The first step in damage control is to not even for a moment think about why this disaster has occurred or whose fault it is, but rather to spring to action to provide a remedy. The “how could this happen” and “whose faults it this” and “how can we prevent this in the future” can all wait for another day. I calmed the customer and told her we would do the best we could. (ultimately we figured out it actually had been her fault, she never told us the due date.)

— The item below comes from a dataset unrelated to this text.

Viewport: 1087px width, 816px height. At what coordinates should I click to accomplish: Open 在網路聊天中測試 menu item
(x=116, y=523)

This was also one of those times that you can’t wait for one plan not to materialize and then go to Plan B. We sprung into action to both try and print the job and get it there somehow, and to also get it printed near the venue. It is a good thing we tried more than one plan. Plan A of printing and getting it there immediately did not work. I called the cell of my screen print pal Bill Mooney from Tannis Root in NC. He quickly agreed to let me use his “at once” delivery account. Since 9/11 you can’t just go to the airport anymore and do Delta Dash or other same day services. This was an excellent plan, but unfortunately no airlines were going to fly into Grand Rapids or even Detroit until after midnight. Ouch.
I know some guys at a plant called Perrin in MI and I called the three guys I knew at that plant. Panic set in, but after a couple frantic calls, emails, and pagings I reached them. They are a big place and I know enough to know that just because you have a couple dozen presses, it doesn’t might mean you have more availability, in fact keeping all those machines busy often give you less availability to squeeze in a rush job. I started to panic when I heard they were in a deadline situation themselves and could not help, but being helpful guys they did suggest other printers in town. My heart soared when the first company got the art and said they probably could do the job, but then my hopes were dashed when they inexplicably called back and said no.

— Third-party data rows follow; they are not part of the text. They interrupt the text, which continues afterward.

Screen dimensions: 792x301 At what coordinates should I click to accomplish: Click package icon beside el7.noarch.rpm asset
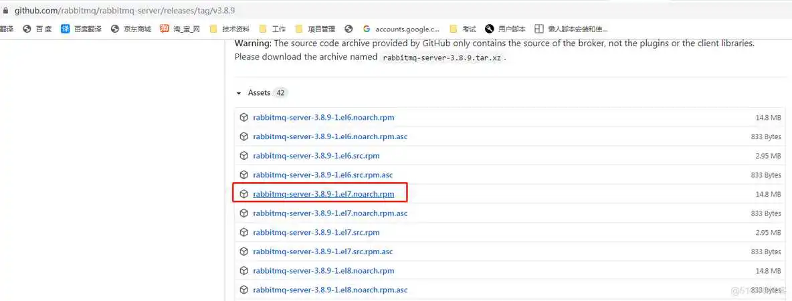pyautogui.click(x=244, y=195)
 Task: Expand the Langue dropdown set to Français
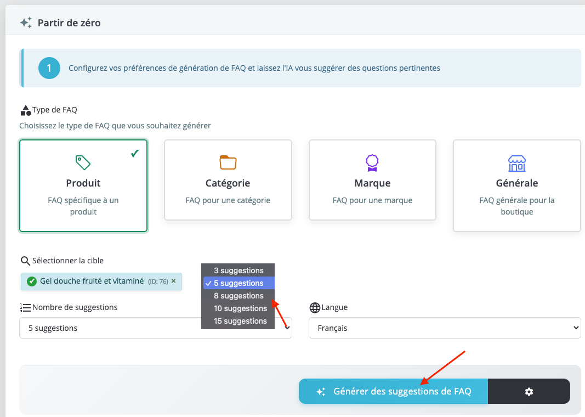444,328
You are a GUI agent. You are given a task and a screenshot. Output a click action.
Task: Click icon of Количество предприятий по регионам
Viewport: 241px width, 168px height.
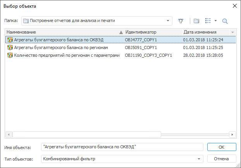(10, 55)
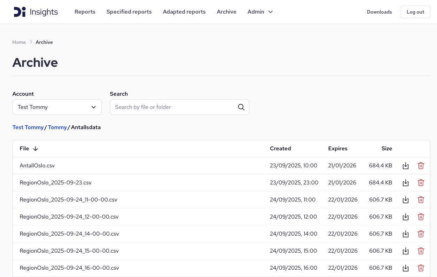Screen dimensions: 437x277
Task: Open the Downloads link
Action: click(379, 12)
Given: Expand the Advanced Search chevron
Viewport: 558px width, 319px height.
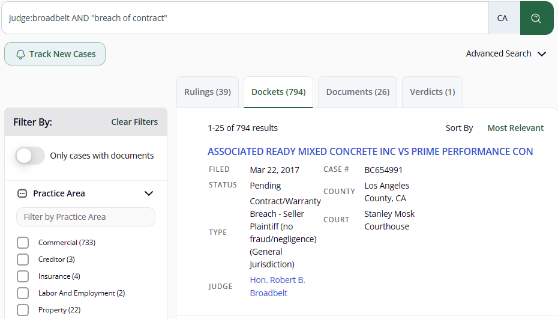Looking at the screenshot, I should pos(542,54).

One of the guys at Perrin gave me another lead. I called Seth Bussert of Screengraphix Ink of Comstock Park, MI and he came to the rescue. He listened to my story of woe and desperation and said he would do the job. Nothing is that easy though. We of course had an art problem. We got through the art problem and he drove to the local distributor and got shirts, printed them, and then he himself drove them to the venue fifty miles away and found the recipient at the show and delivered the goods. He even trusted me to send a check the next day. He so much did not extort me in my time of need, that we paid him $100 more than he asked for.